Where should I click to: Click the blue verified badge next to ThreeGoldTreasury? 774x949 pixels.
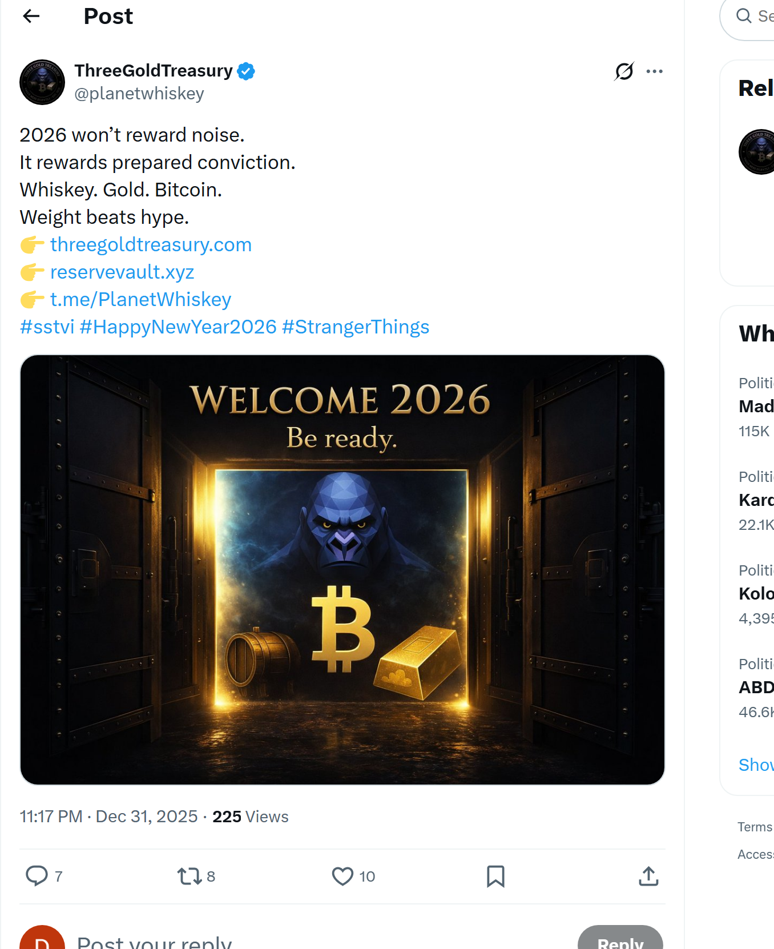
---*---
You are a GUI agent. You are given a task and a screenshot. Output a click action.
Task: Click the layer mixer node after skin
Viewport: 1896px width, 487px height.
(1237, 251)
---*---
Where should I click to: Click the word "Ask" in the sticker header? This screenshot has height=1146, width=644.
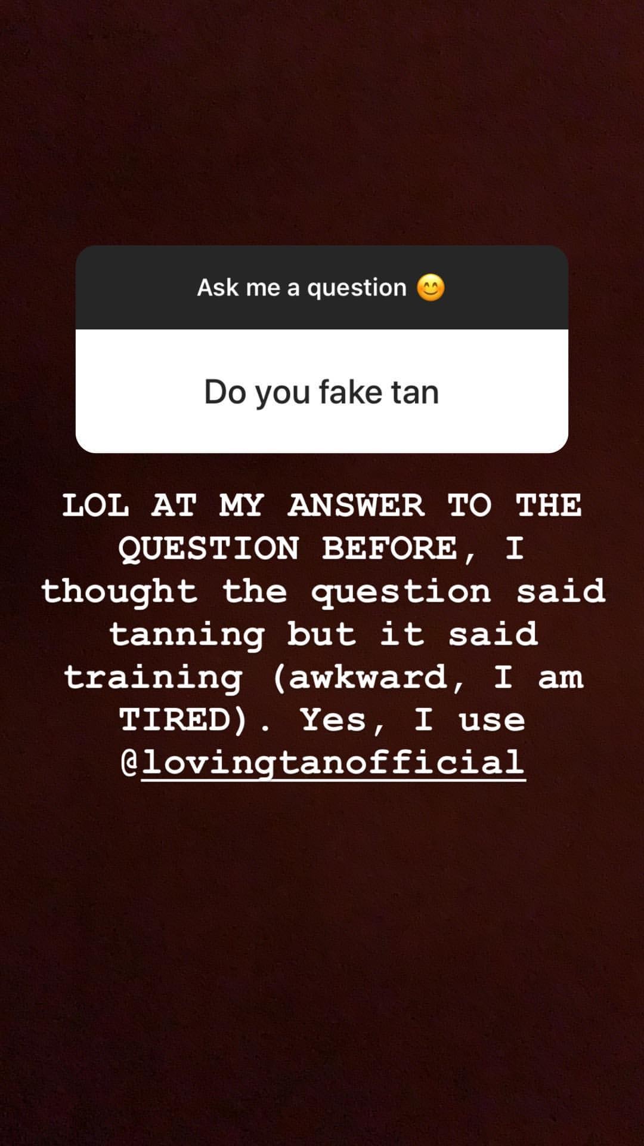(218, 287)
---*---
出された課題: 「You are a GUI」を含む行から「(1237, 251)」を含む行までを編集し、「layer mixer node」を「blend node」に置き換えたうえで、その範囲の行だけを書き出せ。ほかの部分は変えないこと。

結果:
You are a GUI agent. You are given a task and a screenshot. Output a click action.
Task: Click the blend node after skin
Viewport: 1896px width, 487px height.
(1237, 251)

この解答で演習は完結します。